--- Data in this exercise Enclosed Below ---

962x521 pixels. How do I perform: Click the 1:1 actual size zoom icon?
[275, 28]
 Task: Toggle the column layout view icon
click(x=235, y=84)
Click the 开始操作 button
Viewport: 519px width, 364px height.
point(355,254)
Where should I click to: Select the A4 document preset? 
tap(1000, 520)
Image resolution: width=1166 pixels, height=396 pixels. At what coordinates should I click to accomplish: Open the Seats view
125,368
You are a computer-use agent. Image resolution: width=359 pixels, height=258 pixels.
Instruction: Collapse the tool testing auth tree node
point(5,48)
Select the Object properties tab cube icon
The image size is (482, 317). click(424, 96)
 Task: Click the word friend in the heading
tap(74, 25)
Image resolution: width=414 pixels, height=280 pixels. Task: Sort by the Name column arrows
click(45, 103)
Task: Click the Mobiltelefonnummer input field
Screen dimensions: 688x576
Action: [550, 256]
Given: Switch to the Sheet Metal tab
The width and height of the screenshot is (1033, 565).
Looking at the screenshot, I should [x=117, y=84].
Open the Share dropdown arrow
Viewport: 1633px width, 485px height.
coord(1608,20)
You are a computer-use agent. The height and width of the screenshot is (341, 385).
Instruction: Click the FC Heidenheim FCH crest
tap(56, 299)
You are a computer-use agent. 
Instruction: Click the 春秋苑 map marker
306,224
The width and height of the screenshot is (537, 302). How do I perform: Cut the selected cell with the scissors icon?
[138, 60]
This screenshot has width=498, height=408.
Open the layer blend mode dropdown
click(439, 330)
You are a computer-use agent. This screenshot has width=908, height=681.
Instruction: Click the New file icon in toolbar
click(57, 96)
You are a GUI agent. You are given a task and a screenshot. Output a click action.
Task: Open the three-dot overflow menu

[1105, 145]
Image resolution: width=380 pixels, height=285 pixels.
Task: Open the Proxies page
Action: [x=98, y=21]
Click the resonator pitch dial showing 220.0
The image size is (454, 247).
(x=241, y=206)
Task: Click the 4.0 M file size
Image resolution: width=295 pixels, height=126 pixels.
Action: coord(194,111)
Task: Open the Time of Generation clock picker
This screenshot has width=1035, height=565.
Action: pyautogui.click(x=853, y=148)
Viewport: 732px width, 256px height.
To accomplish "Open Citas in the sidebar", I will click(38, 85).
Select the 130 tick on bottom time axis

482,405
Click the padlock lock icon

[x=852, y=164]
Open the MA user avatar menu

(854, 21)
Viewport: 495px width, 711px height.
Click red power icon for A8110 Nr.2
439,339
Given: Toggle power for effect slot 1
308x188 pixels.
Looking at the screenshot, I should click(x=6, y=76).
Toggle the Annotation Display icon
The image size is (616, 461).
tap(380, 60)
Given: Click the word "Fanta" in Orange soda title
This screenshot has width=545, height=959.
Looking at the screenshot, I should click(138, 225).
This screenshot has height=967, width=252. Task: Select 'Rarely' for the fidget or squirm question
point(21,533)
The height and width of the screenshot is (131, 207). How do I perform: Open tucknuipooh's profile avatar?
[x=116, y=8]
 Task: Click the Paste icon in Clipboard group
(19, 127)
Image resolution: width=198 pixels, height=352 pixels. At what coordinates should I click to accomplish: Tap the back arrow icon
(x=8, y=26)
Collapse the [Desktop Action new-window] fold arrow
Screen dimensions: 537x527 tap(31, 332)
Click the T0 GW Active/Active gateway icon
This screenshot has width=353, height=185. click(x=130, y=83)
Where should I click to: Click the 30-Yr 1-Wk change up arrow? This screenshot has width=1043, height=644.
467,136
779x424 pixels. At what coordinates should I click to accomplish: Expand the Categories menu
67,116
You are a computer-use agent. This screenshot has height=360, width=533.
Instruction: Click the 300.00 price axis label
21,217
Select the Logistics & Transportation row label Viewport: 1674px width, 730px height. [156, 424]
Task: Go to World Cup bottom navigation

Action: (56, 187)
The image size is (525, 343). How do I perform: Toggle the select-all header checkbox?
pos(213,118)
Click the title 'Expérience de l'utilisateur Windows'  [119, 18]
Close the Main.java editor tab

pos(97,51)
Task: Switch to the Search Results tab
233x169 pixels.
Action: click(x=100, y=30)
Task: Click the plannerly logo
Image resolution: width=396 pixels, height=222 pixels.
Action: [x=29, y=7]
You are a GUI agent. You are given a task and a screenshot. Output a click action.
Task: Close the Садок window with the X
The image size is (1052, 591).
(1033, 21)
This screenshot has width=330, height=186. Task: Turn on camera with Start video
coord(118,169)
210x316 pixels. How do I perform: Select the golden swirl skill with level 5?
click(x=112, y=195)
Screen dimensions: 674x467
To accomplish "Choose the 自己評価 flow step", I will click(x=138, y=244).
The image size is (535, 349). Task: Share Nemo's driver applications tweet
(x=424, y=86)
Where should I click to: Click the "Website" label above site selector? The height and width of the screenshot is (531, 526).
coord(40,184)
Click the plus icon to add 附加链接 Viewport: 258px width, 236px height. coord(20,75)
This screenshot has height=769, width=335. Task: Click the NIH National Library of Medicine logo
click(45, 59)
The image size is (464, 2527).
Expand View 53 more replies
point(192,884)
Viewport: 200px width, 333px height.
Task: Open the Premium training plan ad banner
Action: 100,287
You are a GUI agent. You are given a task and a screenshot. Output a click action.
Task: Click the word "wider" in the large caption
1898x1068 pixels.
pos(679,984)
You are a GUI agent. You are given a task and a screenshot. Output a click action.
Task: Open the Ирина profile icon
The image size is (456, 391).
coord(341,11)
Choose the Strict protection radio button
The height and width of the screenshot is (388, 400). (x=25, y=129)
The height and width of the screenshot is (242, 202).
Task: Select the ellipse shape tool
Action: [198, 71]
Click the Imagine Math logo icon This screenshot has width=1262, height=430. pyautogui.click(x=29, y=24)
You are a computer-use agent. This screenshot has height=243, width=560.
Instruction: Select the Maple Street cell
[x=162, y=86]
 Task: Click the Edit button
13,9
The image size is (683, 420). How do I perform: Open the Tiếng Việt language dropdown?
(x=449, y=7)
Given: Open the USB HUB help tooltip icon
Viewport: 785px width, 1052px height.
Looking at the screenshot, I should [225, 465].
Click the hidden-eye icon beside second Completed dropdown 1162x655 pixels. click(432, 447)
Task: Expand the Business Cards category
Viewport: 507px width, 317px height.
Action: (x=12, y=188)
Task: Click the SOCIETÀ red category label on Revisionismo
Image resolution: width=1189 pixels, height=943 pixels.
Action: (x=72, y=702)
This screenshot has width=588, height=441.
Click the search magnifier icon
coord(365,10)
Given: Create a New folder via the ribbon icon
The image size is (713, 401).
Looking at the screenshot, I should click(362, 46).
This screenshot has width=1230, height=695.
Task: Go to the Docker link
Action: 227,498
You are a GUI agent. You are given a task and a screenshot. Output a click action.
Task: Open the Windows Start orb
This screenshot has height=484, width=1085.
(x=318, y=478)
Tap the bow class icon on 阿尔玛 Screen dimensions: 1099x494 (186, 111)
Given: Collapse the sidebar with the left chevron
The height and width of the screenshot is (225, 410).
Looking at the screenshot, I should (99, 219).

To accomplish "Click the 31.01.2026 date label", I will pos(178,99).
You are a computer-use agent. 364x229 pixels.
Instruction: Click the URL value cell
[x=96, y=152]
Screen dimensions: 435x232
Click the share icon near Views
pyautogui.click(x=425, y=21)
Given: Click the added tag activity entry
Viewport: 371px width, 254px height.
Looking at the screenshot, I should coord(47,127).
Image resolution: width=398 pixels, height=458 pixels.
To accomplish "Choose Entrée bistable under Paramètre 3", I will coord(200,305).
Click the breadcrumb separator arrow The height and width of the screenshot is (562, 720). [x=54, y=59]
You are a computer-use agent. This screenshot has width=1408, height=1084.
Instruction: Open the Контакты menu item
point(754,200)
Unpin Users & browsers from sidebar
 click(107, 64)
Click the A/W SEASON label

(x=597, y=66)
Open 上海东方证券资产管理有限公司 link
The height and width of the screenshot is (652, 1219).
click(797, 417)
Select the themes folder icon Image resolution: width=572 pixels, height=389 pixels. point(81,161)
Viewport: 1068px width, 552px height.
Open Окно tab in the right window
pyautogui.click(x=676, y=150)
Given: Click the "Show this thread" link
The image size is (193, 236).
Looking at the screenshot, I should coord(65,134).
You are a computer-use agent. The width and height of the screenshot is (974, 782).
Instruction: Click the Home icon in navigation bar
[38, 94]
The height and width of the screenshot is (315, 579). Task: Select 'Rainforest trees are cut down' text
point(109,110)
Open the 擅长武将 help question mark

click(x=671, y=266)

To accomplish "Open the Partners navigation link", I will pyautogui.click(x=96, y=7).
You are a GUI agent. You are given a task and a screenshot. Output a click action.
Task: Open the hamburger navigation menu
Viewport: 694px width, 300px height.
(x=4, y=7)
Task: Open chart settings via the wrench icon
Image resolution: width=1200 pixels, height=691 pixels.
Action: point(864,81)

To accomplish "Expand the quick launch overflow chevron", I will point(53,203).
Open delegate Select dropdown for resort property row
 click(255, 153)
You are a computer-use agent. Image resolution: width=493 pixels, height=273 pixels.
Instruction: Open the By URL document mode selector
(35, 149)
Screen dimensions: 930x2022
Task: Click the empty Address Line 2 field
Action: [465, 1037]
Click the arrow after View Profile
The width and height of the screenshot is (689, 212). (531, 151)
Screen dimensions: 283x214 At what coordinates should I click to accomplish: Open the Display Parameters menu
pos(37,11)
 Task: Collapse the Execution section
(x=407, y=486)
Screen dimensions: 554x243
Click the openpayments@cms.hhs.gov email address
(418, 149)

--- End of Enclosed Data in this exercise ---

■ Assigned task:
Copy out every line from the material above in which the word "chevron" appears.

■ Result of the exercise:
Given: Collapse the sidebar with the left chevron
To accomplish "Expand the quick launch overflow chevron", I will point(53,203).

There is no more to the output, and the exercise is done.